In programma l'intervento di Magda Di Renzo dedicato ai pediatri di famiglia

La nascita di un bambino con bisogni speciali complessi può essere uno tsunami. Mette in moto nei genitori dei meccanismi di perdita, fatica, dolore e sofferenza, che impattano fortemente sul sistema famigliare. Spesso poi la mamma o il papà sono obbligati a lasciare il lavoro per potersene prendere cura, e il più delle volte si tratta della madre. Generalmente, inoltre, sono nuclei monoparentali che improvvisamente e da soli sono chiamati ad affrontare numerose sfide: cambiare casa, cambiare vita, cambiare prospettive anche sul futuro, con il dubbio se avere o meno altri figli. Ecco che la nascita di un bambino con una patologia rara mette così in gioco la stessa stabilità di una coppia, dal momento che l’assistenza dovrà essere h24.
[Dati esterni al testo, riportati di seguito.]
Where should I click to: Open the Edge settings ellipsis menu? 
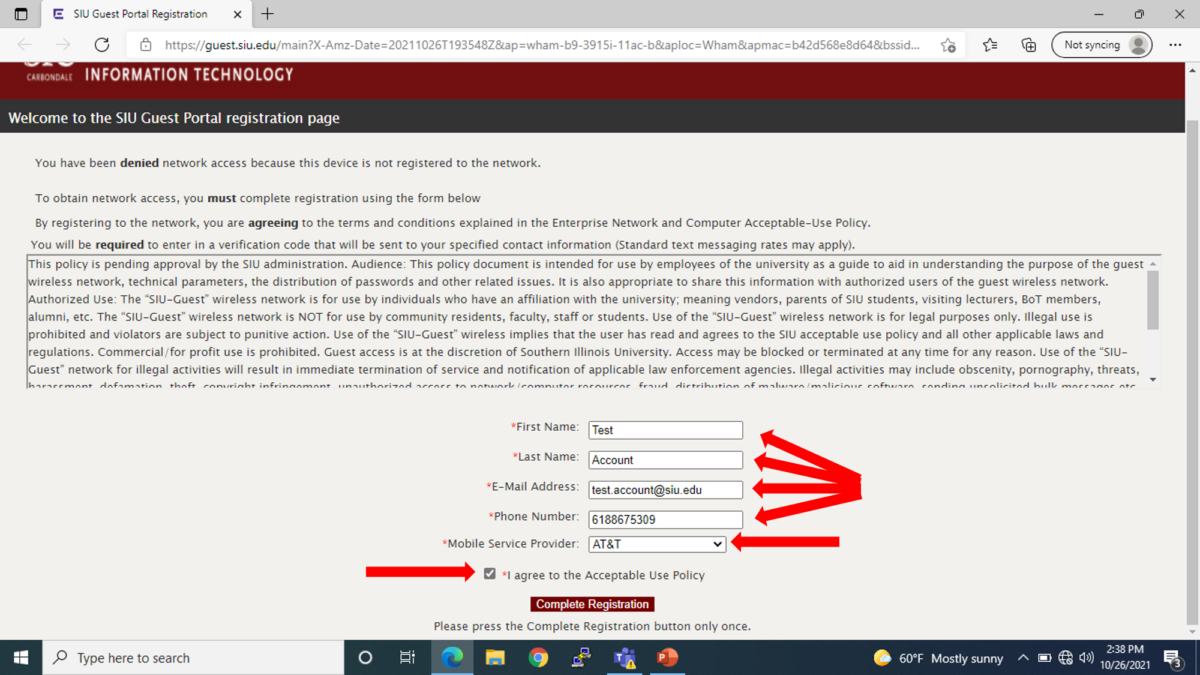pos(1176,44)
“Prendere in carico un bambino complesso significa, infatti, prendere in carico tutta la famiglia, e i problemi si amplificano se ci sono i fratelli (siblings), anche loro coinvolti in un sistema famigliare ad alta complessità. Il supporto psicologico diventa necessario per aiutare i genitori a sostenere un peso emotivo importante” dice Teresa Mazzone, presidente della Società italiana specialisti pediatri (Sispe), presentando l’appuntamento fisso che la sua società ogni dicembre dedica a ‘La Pediatria complessa’. Quest’anno il convegno si svolgerà sabato mattina in modalità webinar. Oltre Alberto Villani, presidente della Società italiana di pediatria, saranno presenti numerosi esperti a livello ospedaliero e del territorio.

L’intervento di Magda Di Renzo, psicoterapeuta dell’età evolutiva e responsabile del servizio Terapie dell’Istituto di Ortofonologia (IdO), “ci darà delle sollecitazioni affinché i pediatri di famiglia non abbiano paura di prendersi in carico tali situazioni complesse- aggiunge Mazzone- che spesso sono anche un’opportunità di crescita umana e professionale”.
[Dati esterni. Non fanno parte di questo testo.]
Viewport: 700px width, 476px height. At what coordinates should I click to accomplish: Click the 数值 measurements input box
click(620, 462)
Il convegno Sispe metterà dunque al centro i bambini, in particolare quelli portatori di una patologia rara che richiede cure importanti in ospedale e sul territorio. Tante le domande a cui proveranno a rispondere i vari relatori: “Come ha affrontato la Pediatria questo aspetto in relazione all’emergenza Covid? Quali sono le cure a cui hanno diritto di accedere i bambini? Cosa è successo durante i mesi di pandemia? Cosa ha funzionato o non ha funzionato”, domanda ancora Mazzone. I bambini con bisogni complessi sono generalmente domiciliati, “nel senso che ricevono l’assistenza pediatrica a domicilio, integrata con la riabilitazione fisioterapica, neuromotoria e logopedica sempre a domicilio. Hanno spesso difficoltà ad alimentarsi o presentano la necessità di un supporto per respirare- continua la pediatra- possono soffrire di epilessia, oppure non riescono a muoversi, a comunicare o non possono andare a scuola. Richiedono l’attivazione di sistemi complessi quali l’integrazione ospedale-territorio, l’unica capace di garantirgli la migliore qualità di vita possibile”.

Durante il lockdown “abbiamo assistito a una grande difficoltà delle famiglie a continuare le cure domiciliari e a far entrare in casa i diversi specialisti (pediatra, broncopneuomologo, neurologo, gastroenterologo, fisioterapista, psicoterapeuta e logopedista). Sono, infatti, almeno cinque le figure professionali che ogni giorno incontrano i bambini con bisogni complessi (pediatra, fisioterapista, neuropsicomotricista, logopedista e infermiera). Alcune famiglie- fa sapere la presidente Sispe- hanno chiesto di sospendere l’assistenza domiciliare per paura che il figlio potesse essere contagiato. Una mamma mi ha detto: ‘So che se mio figlio dovesse ammalarsi di Covid, non avrebbe la precedenza nelle terapie rispetto a un bambino sano ma positivo al virus. Non me la sento di correre rischi, così rinuncio all’assistenza domiciliare integrata’”. Ecco che nei mesi della chiusura “sono saltati diversi controlli periodici ospedalieri- ricorda Mazzone- quali l’elettroencefalogramma, la risonanza o ancora le visite dal fisiatra ospedaliero anche solo per avere gli ausili”.

Per non parlare dei bambini con disturbi dello spettro autistico: “Proprio ieri a un ragazzo con una grave forma di autismo, per la quale il Dpcm prevede l’esonero dall’uso della mascherina, è stato proibito di entrare in un negozio proprio perché sprovvisto di mascherina. La società purtroppo- conclude Mazzone- ignora le situazioni complesse di persone e famiglie fragili”.